The move comes a day after Milwaukee recalled pitcher Josh Hader, MLB's top left-handed pitching prospect, along with outfielder Brett Phillips, the Brewers' No. 10 prospect.
Brinson replaced injured second baseman Jonathan Villar, who was placed on the 10-day disabled list with a strained lower back. Brinson was on the Brewers' active roster and arrived in the middle of Saturday night's 3-2 loss to the D-backs at Chase Field.
"It's a great time to be a Brewers fan," said Phillips, who started in center Saturday and batted seventh for the second consecutive night. "They're saying, 'Let's go. Let's go ahead and win the World Series.' Why not? You see on Twitter all the fans are excited about this transition. We're a first-place team right now. We're here to win. We're not messing around."
The Brewers entered Saturday's game with a 33-29 record and a surprising 2 1/2-game lead in the National League Central over the defending World Series-champion Cubs. They're one of only five NL teams with a winning record; the Nationals, D-backs, Rockies and Dodgers are the others.
Brinson, 23, was hitting .312/.397/.503 with six home runs in 45 games at Colorado Springs. In nine games this month, he slashed .342/.405/.579. A first-round pick in the 2012 Draft by the Rangers, he was acquired by Milwaukee in the trade that sent Jonathan Lucroy and Jeremy Jeffress to Texas last season.
Brewers manager Craig Counsell said there would be plenty of chances to integrate Brinson into the lineup in the coming days.
"I mean, he's a member of the position-player unit and we'll get him there," Counsell said. "We've had some injuries and a couple guys out, but we'll find a spot for him. We have a bunch of games in a row after the off-day and a doubleheader [in St. Louis] on Tuesday, so there will be spots for him to play."

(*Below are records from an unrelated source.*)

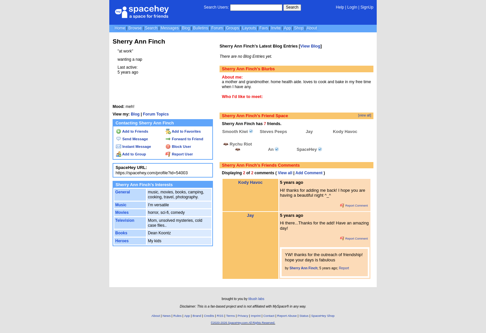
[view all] (364, 115)
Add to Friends (132, 131)
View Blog (310, 46)
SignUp (367, 7)
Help (340, 7)
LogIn (352, 7)
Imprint (256, 315)
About (312, 28)
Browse (135, 28)
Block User (178, 147)
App (287, 28)
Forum (217, 28)
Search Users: (216, 7)
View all (285, 173)
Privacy (242, 315)
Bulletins (200, 28)
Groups (232, 28)
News (166, 315)
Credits (209, 315)
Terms (230, 315)
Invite (276, 28)
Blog (186, 28)
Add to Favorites (183, 131)
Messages (169, 28)
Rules (177, 315)
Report (344, 268)
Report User (179, 154)
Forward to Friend (184, 139)
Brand (196, 315)
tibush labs (256, 299)
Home (120, 28)
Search (292, 7)
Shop (298, 28)
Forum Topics (156, 114)
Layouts (249, 28)
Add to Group (131, 154)
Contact (269, 315)
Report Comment (354, 205)
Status (304, 315)
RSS (220, 315)
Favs (263, 28)
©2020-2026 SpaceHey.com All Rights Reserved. (243, 322)
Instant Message (133, 147)
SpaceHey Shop (323, 315)
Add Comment (309, 173)
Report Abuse (286, 315)
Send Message (132, 139)
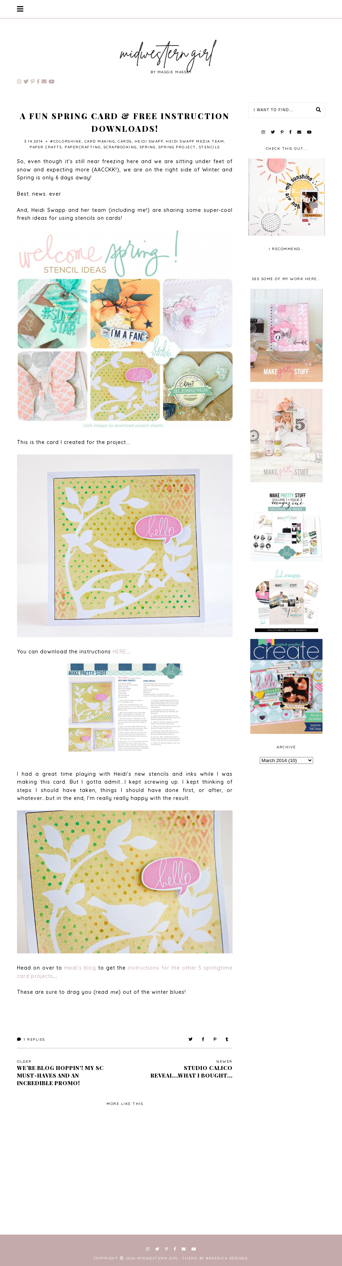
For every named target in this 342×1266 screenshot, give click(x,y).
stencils (209, 147)
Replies (31, 1039)
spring (148, 147)
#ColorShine (66, 141)
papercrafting (83, 147)
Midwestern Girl (158, 1258)
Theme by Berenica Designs (215, 1258)
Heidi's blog (80, 968)
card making (100, 141)
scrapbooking (120, 147)
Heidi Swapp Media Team (195, 141)
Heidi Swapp (149, 141)
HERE (119, 651)
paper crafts (46, 147)
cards (125, 141)
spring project (177, 147)
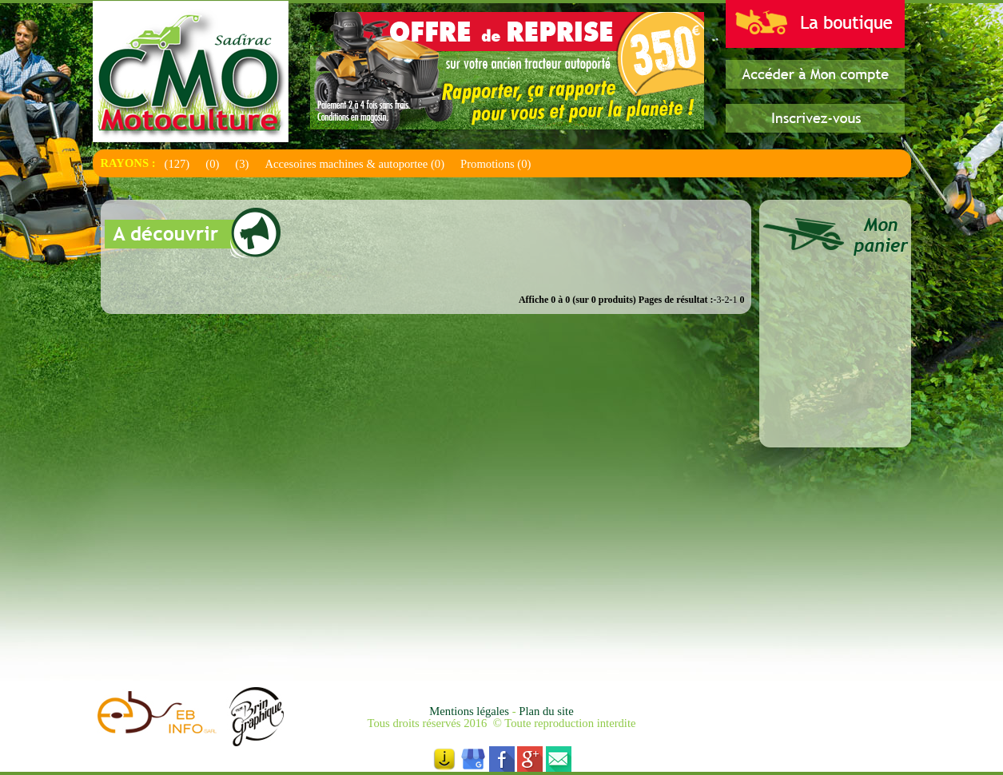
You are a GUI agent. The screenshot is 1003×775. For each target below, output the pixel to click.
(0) (212, 163)
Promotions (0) (495, 163)
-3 (718, 299)
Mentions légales (470, 711)
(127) (177, 163)
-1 (734, 299)
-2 (726, 299)
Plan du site (546, 711)
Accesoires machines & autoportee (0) (354, 163)
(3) (242, 163)
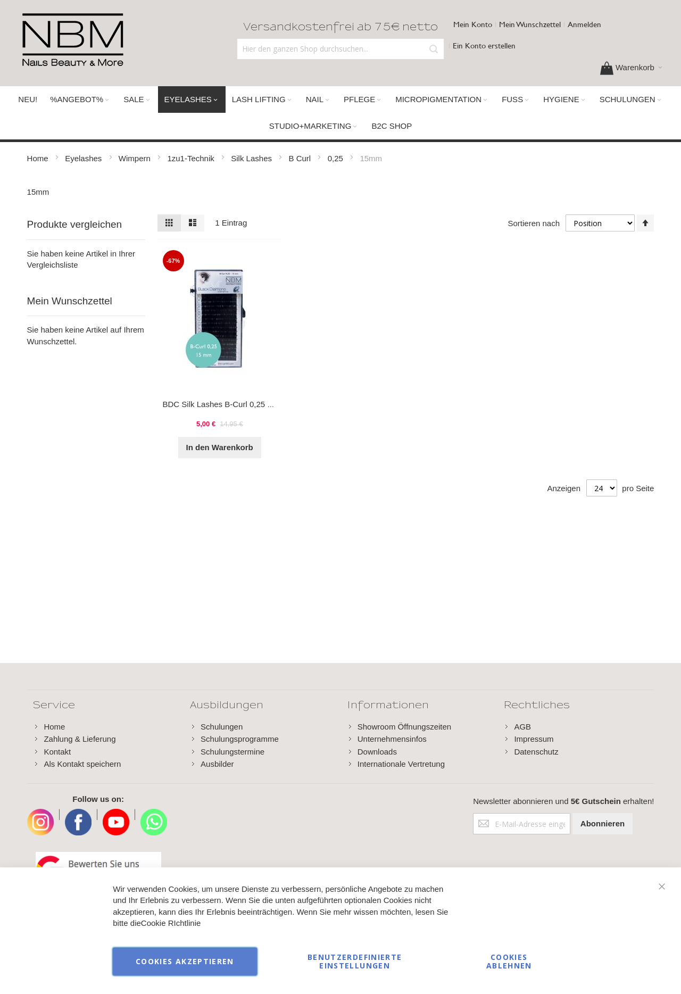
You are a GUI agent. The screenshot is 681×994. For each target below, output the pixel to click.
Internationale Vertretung (401, 763)
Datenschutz (536, 751)
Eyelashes (84, 158)
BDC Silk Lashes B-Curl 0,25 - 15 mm (230, 404)
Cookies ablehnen (509, 961)
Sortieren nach (534, 223)
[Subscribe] (602, 823)
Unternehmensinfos (392, 738)
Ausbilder (217, 763)
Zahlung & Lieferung (79, 738)
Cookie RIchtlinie (171, 923)
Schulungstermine (232, 751)
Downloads (377, 751)
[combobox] (340, 49)
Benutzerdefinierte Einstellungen (355, 961)
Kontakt (57, 751)
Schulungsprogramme (240, 738)
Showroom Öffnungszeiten (405, 726)
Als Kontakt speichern (82, 763)
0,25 (336, 158)
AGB (522, 726)
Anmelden (584, 24)
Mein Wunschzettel (530, 24)
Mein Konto (472, 24)
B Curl (301, 158)
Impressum (533, 738)
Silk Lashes (252, 158)
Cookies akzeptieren (185, 961)
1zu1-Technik (192, 158)
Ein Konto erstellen (484, 45)
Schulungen (222, 726)
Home (39, 158)
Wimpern (136, 158)
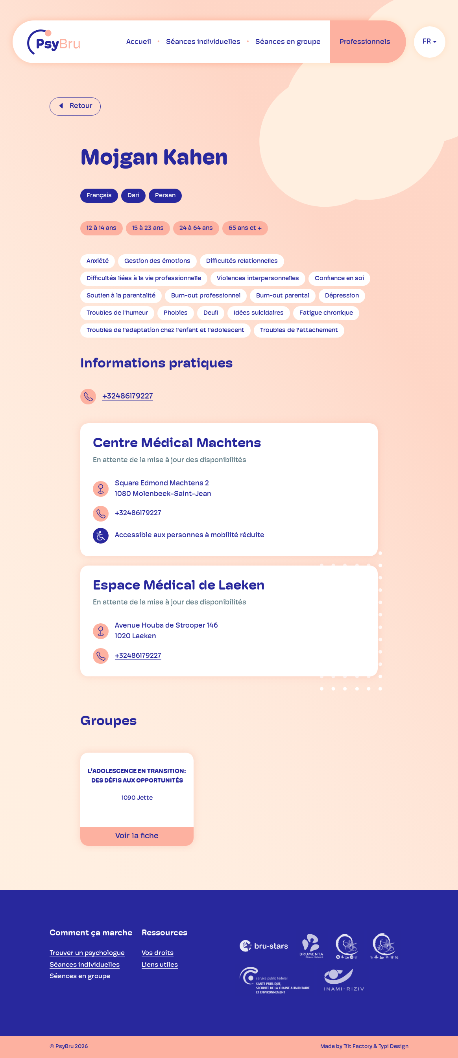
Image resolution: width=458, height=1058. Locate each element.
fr (427, 42)
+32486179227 (127, 396)
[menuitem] (138, 42)
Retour (80, 106)
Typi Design (393, 1047)
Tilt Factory (358, 1047)
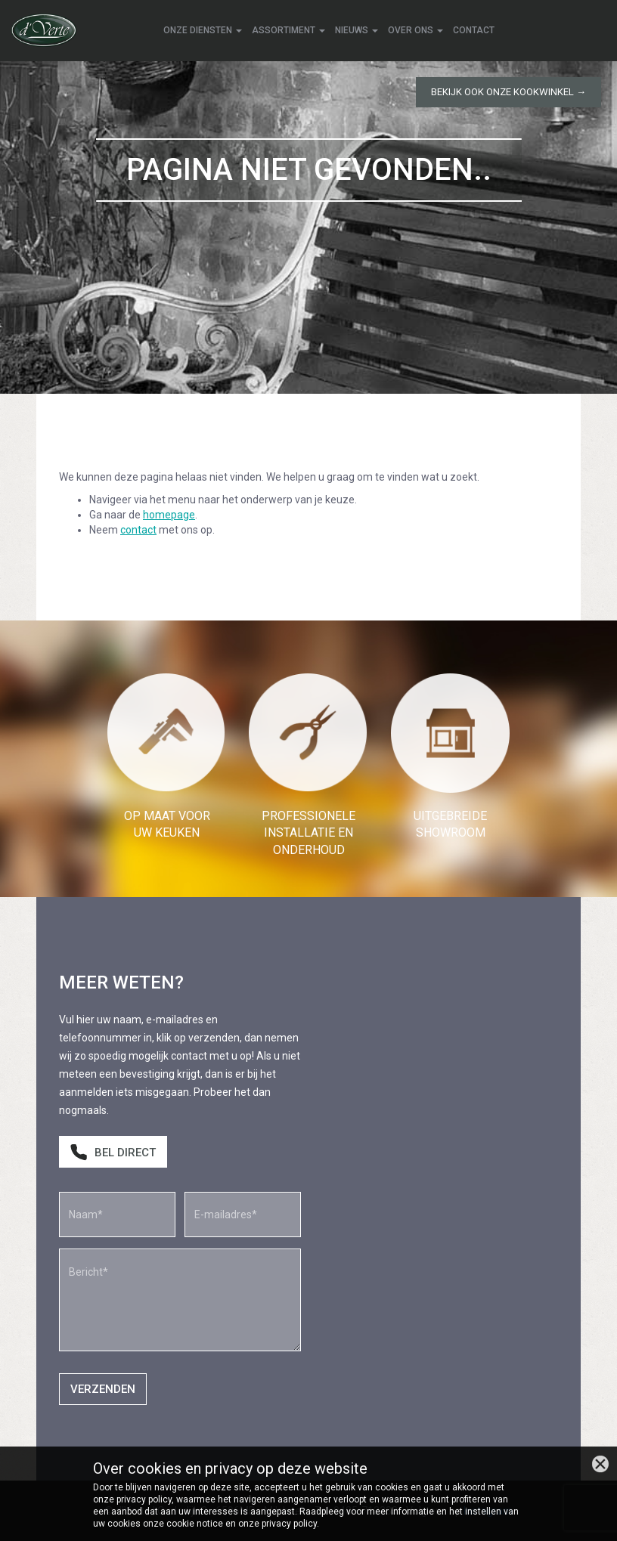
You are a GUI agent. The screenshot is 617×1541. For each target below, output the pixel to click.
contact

Brinson made a strong impression on the Brewers' organization after being acquired in last summer's Jonathan Lucroy trade, hitting .382 with four homers and four steals in 93 plate appearances for Triple-A Colorado Springs in 2016. Off to another strong start in Triple-A (.312/.397/.503), Brinson has the skills to be a five-category contributor if he garners a regular role. Even those in shallow formats can consider adding the 23-year-old on a trial basis.